L’indéfendable ?
Une journée ordinaire au Palais. Je viens d’en terminer avec une audience correctionnelle et je décide d’en profiter pour faire quelques démarches. Dans le couloir de l’instruction, je croise un confrère avec lequel je travaillais il y a un an et demi.
Je le salue et il m’indique alors qu’étant de permanence, il doit assister un homme qui va être présenté à un juge d’instruction afin d’être mis en examen pour des faits de viol. Jusque la, il faut malheureusement concevoir qu’il s’agit de la routine. Non qu’il faille considérer le viol comme une infraction anodine, mais tout simplement que le viol représente peut-être 8 dossiers sur 10 jugés par la Cour d’Assises dans notre département.
Non, ce qui me frappe, c’est la pâleur du confrère. Je le connais, ça n’est pas dans ses habitudes, je le sens perturbé.
Je l’interroge et il m’indique qu’il vient de se voir confier le dossier le plus abominable de sa jeune carrière.

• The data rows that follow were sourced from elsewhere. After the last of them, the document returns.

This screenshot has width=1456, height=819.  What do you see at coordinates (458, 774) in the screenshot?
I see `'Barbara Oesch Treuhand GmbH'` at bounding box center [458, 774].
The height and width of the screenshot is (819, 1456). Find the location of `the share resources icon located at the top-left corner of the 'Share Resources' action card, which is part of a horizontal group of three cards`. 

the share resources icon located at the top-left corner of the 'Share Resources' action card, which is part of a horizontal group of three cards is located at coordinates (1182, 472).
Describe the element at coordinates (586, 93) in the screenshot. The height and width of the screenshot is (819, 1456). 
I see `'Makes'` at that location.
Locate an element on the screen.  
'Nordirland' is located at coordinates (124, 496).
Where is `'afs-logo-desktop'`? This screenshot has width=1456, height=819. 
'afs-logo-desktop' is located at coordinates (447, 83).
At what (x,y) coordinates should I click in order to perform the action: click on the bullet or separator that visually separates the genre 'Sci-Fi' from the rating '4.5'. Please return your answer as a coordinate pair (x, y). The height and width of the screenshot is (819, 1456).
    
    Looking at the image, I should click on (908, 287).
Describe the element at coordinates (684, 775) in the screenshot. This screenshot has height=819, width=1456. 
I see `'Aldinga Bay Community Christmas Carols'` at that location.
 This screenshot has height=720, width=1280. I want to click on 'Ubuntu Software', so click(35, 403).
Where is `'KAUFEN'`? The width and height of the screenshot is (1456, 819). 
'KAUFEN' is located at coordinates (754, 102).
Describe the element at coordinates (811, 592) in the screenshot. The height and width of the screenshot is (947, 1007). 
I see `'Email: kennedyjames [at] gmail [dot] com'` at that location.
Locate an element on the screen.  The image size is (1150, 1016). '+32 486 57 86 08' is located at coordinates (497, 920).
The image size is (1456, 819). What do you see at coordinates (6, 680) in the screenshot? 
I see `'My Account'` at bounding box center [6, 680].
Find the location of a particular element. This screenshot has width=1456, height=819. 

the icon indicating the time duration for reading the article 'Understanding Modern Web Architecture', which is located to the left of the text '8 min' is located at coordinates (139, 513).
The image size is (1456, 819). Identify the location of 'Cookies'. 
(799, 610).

Car les faits de viols dont il s’agit auraient été accompagnés d’actes de torture et de barbarie ainsi que de faits de proxénétisme.
Nous discutons quelque peu du dossier et il est vrai qu’il sort largement du quotidien le tout ayant été immortalisé sur des photos présentées à des « clients » sur internet, l’une des victimes étant par ailleurs l’épouse handicapée du futur mis en examen objets des faits de proxénétisme.
Notons que les faits ne semblent pas être contestés.
La première chose qui me vient à l’esprit est de comprendre comment un être humain peut agir de la sorte (cette question se pose de façon plus ardue quand j’aperçois l’individu âgé de 60-70 ans qui se déplace avec un déambulatoire). Est-il né incarnant le mal ? Quel a été son parcours de vie ? Comment en est-il arrivé la ?
Les policiers chargés de l’enquête avec lesquels nous discutons en arrivent à une autre question : Comment peut-on défendre l’auteur de tels faits ?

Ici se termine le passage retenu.